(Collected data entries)
---*---

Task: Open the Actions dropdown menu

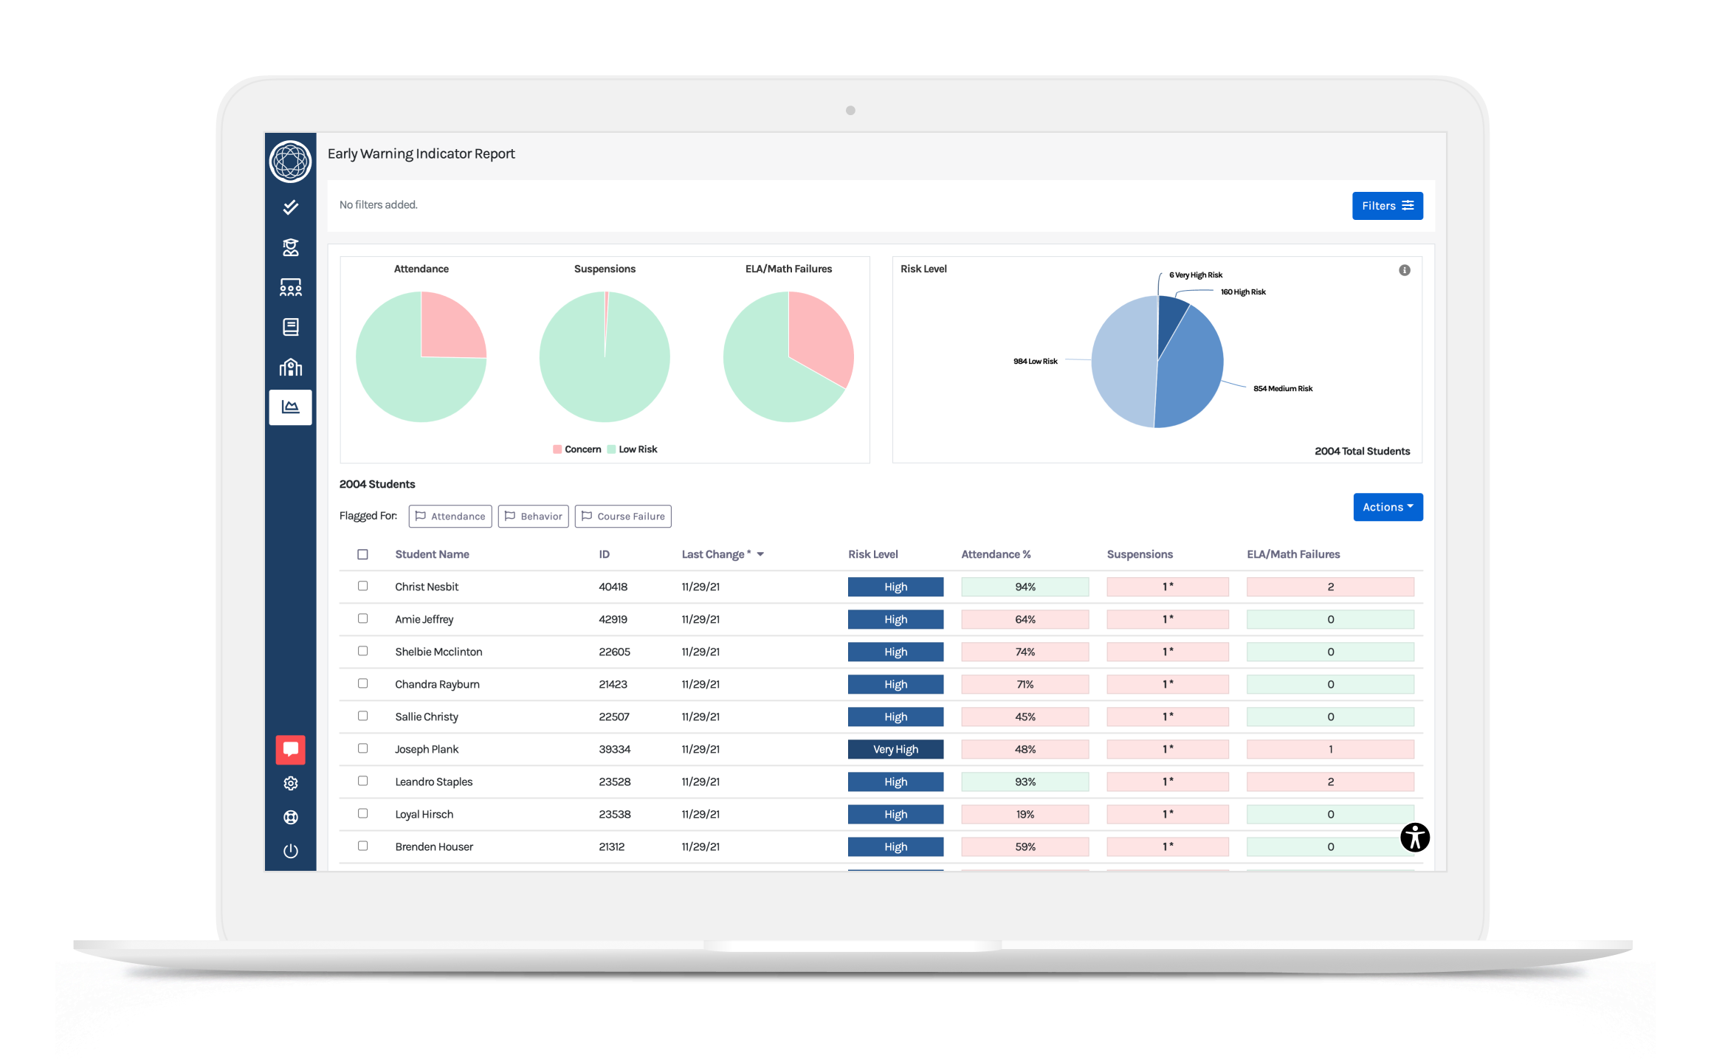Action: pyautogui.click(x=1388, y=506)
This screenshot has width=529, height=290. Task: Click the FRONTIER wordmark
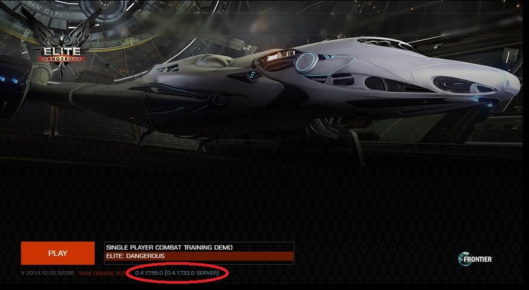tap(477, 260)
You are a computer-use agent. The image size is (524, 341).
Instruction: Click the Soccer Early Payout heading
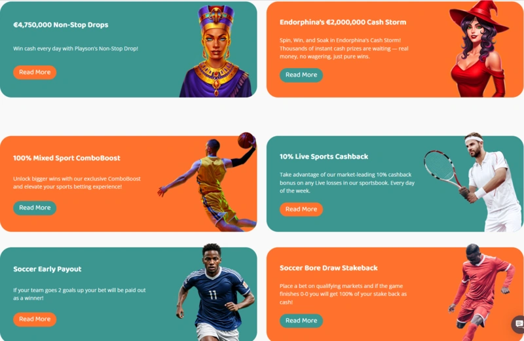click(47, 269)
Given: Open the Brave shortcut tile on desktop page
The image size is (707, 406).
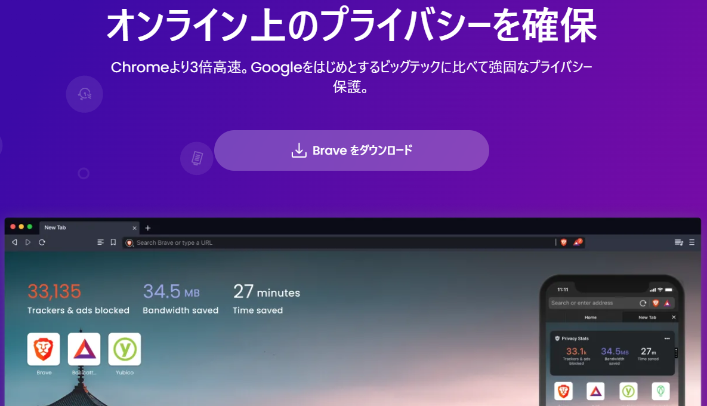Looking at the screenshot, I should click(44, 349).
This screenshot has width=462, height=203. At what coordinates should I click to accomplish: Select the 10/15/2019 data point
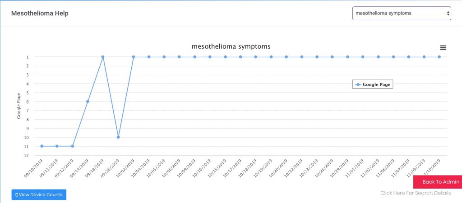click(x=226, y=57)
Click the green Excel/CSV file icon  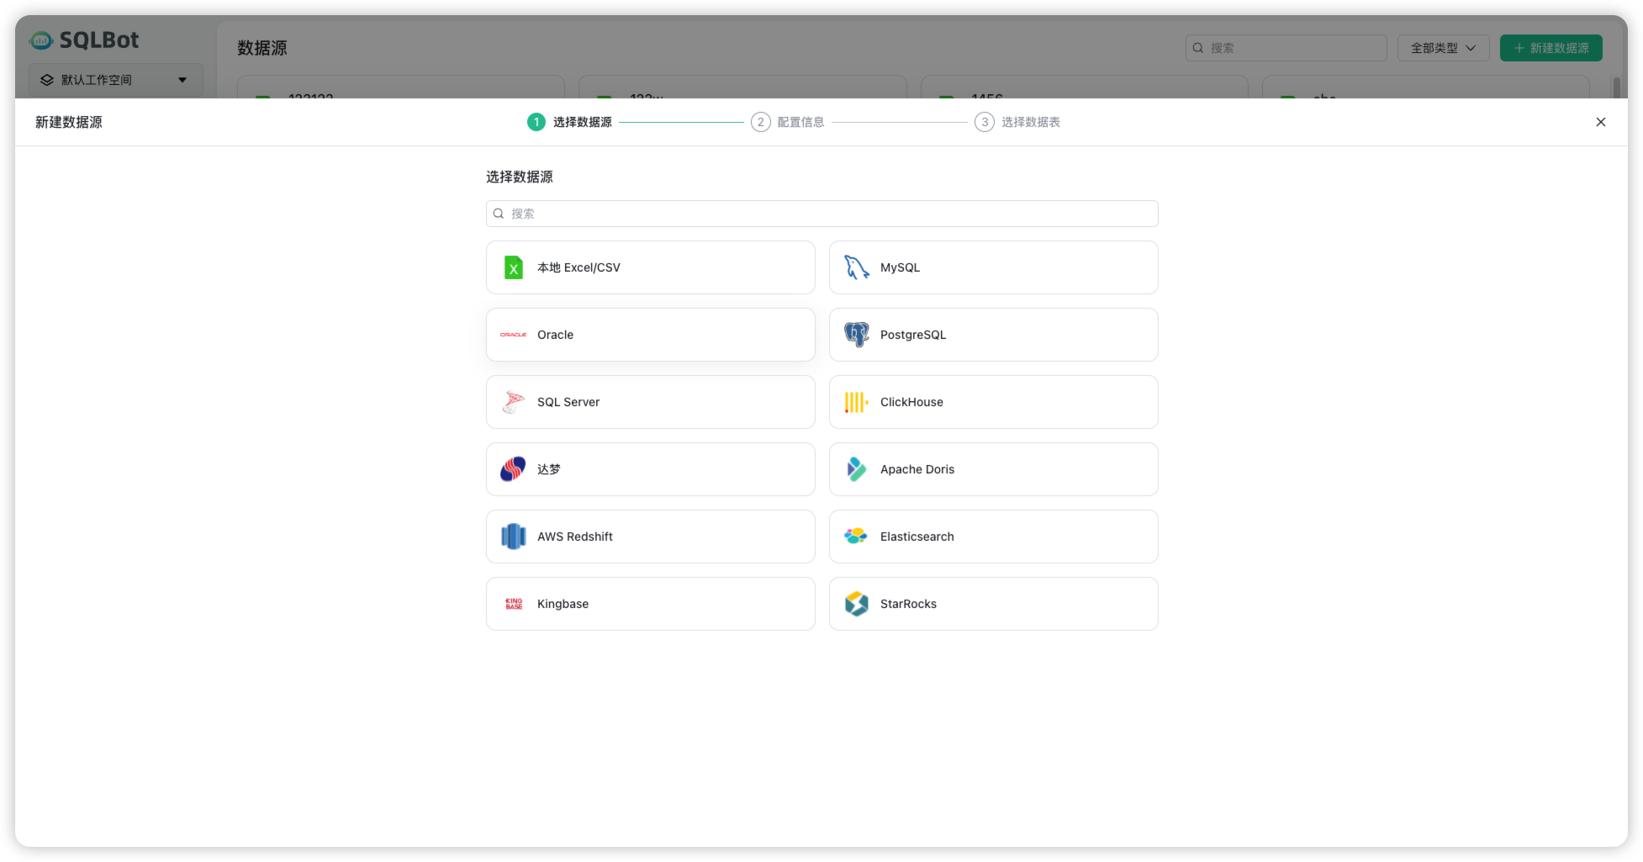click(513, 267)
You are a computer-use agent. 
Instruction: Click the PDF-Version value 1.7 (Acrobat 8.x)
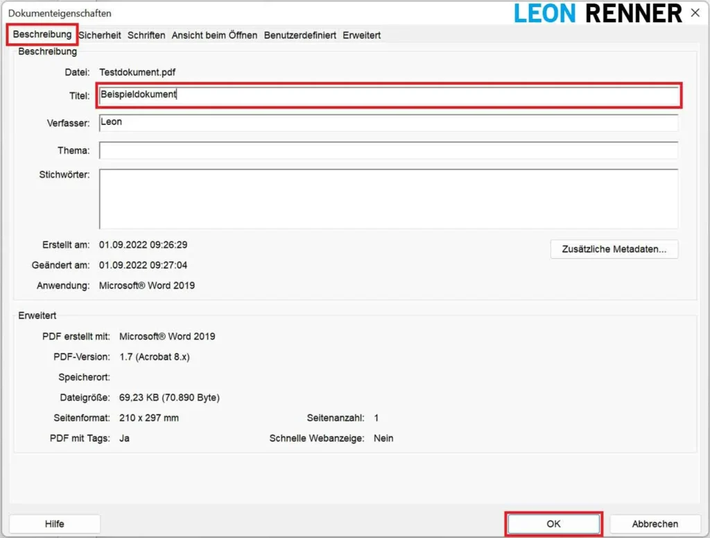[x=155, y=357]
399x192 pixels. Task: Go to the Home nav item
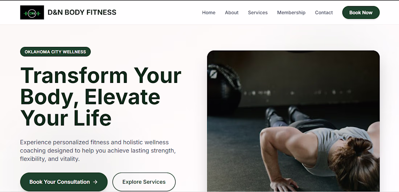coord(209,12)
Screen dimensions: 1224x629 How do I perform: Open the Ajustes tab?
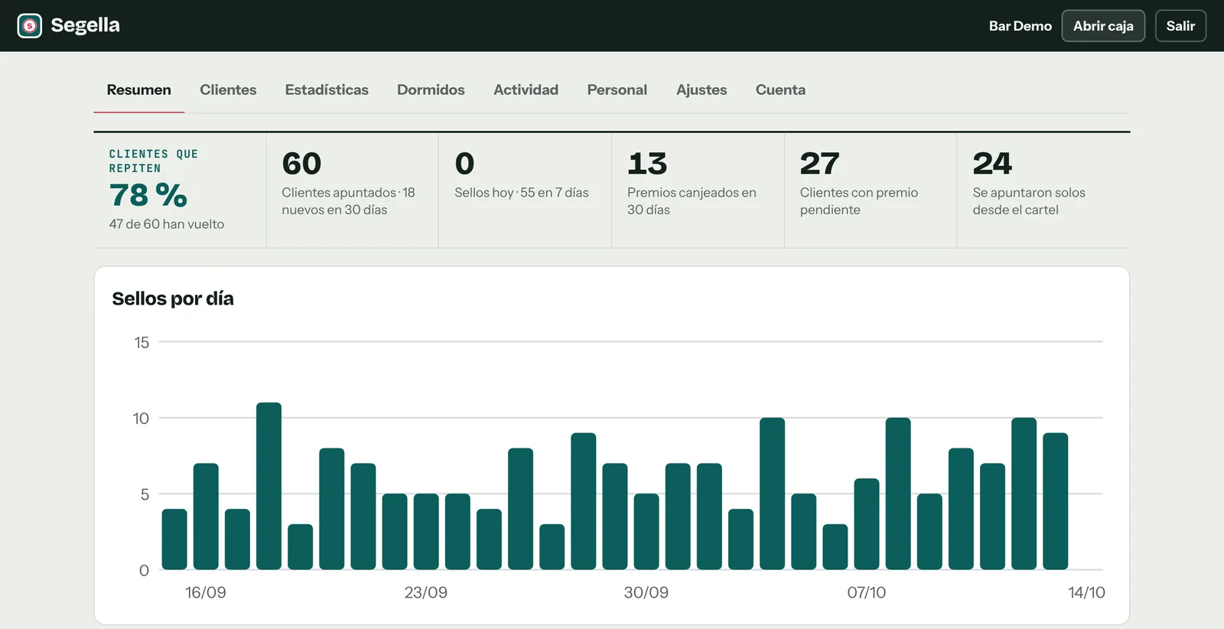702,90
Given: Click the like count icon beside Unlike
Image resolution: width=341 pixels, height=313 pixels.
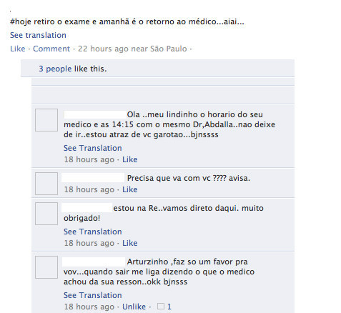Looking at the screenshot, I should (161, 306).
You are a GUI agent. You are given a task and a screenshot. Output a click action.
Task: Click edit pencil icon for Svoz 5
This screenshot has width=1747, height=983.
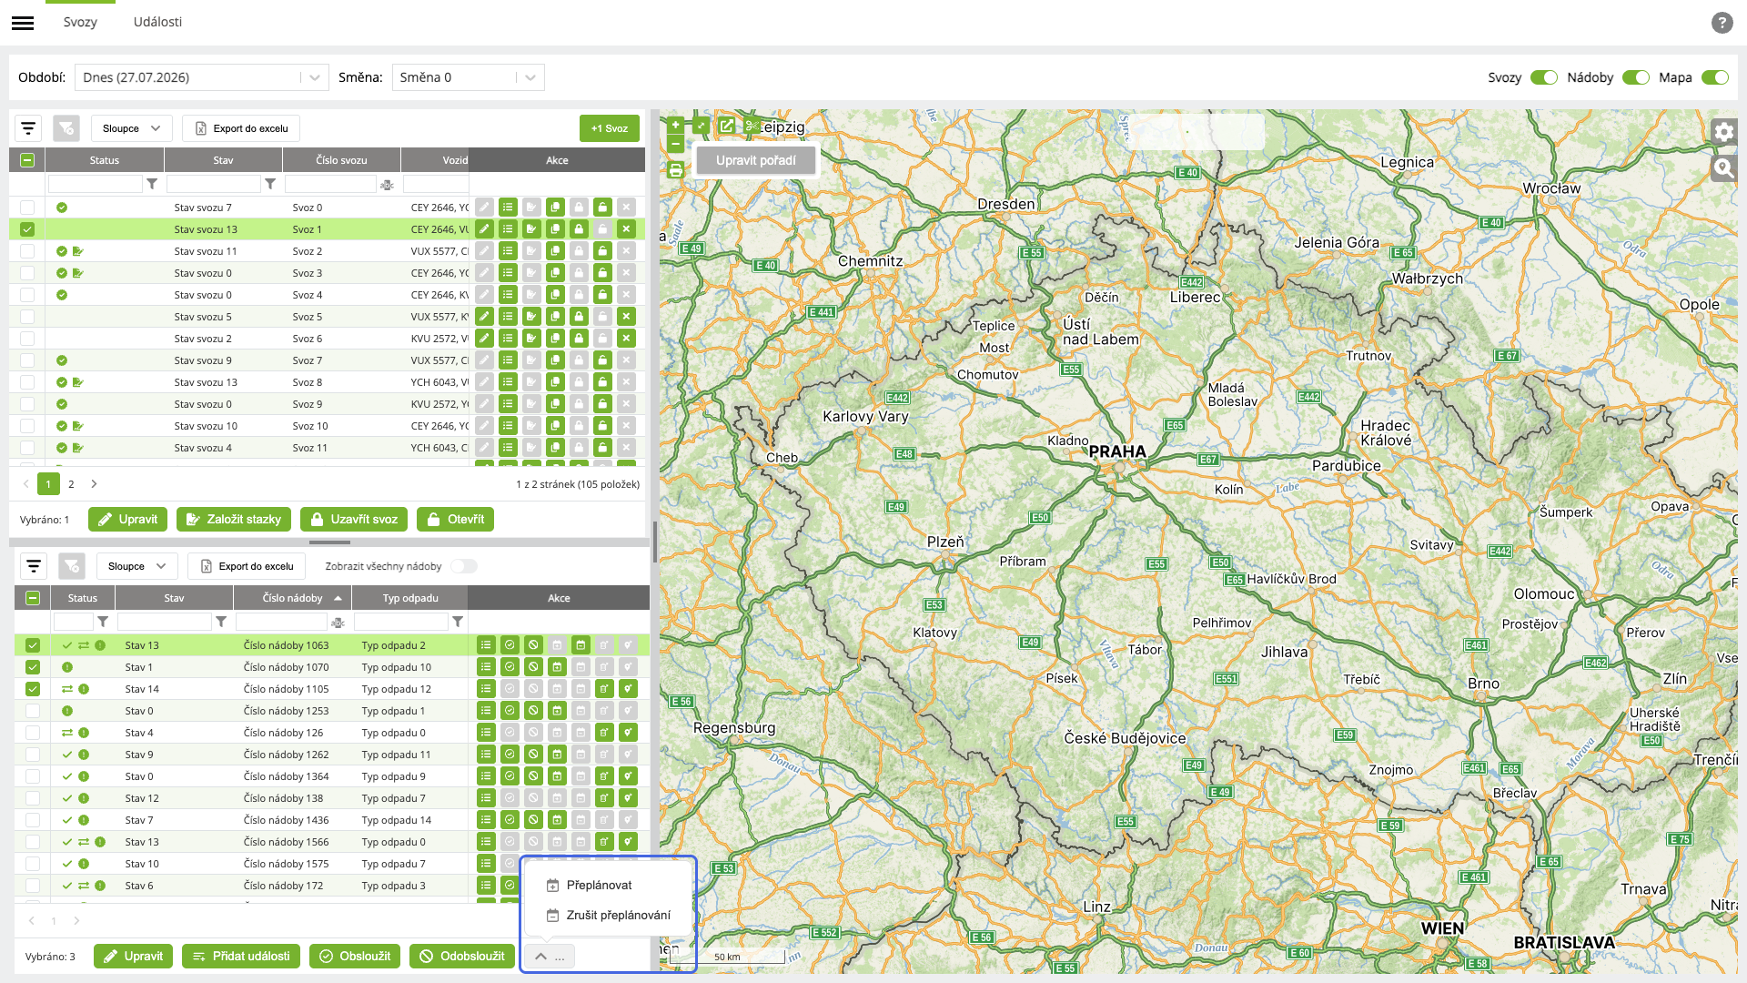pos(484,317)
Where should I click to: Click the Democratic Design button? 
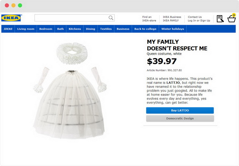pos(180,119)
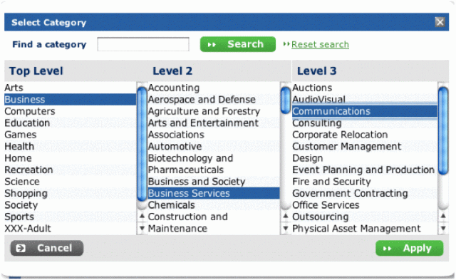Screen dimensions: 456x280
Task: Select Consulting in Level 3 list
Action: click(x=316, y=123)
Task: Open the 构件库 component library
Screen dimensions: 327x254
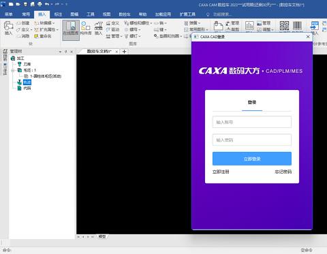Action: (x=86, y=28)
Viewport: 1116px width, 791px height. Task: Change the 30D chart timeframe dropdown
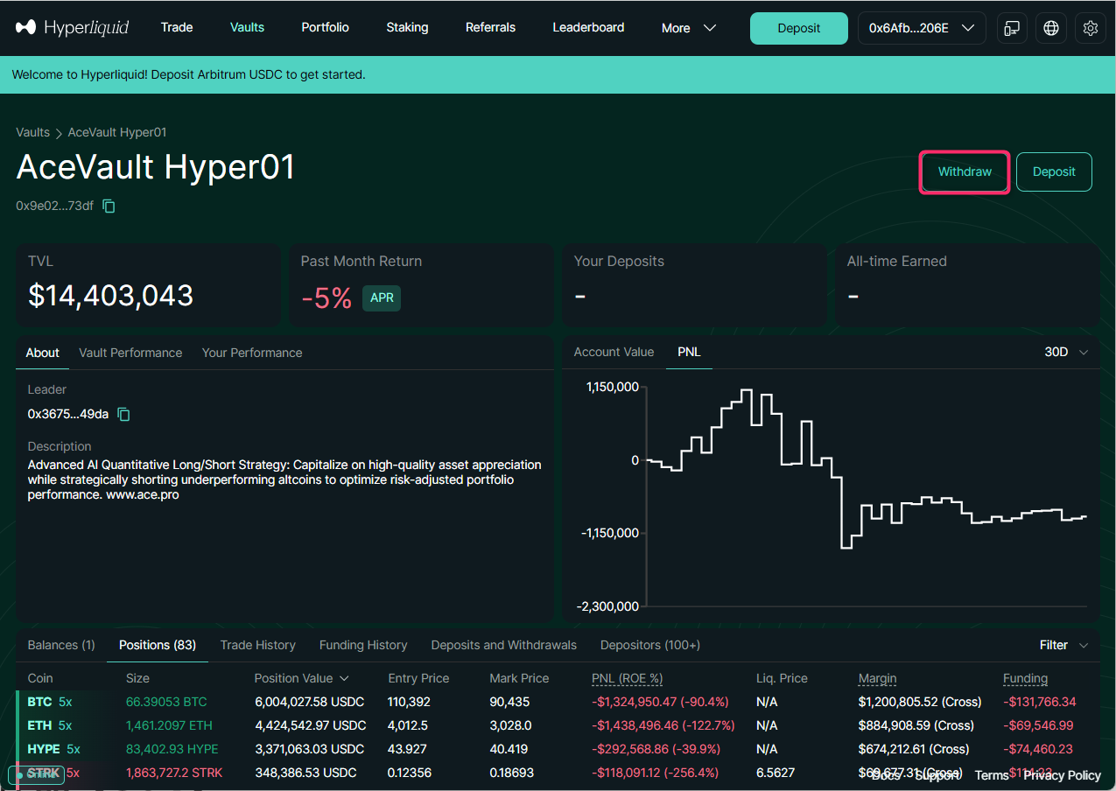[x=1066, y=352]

---*---

In the records above, find each line holding "agent" and copy it.

You are a computer-use agent. The image size is (524, 341).
You are a computer-use agent. 
You are a GUI agent. You are given a task and a screenshot. Output a click action.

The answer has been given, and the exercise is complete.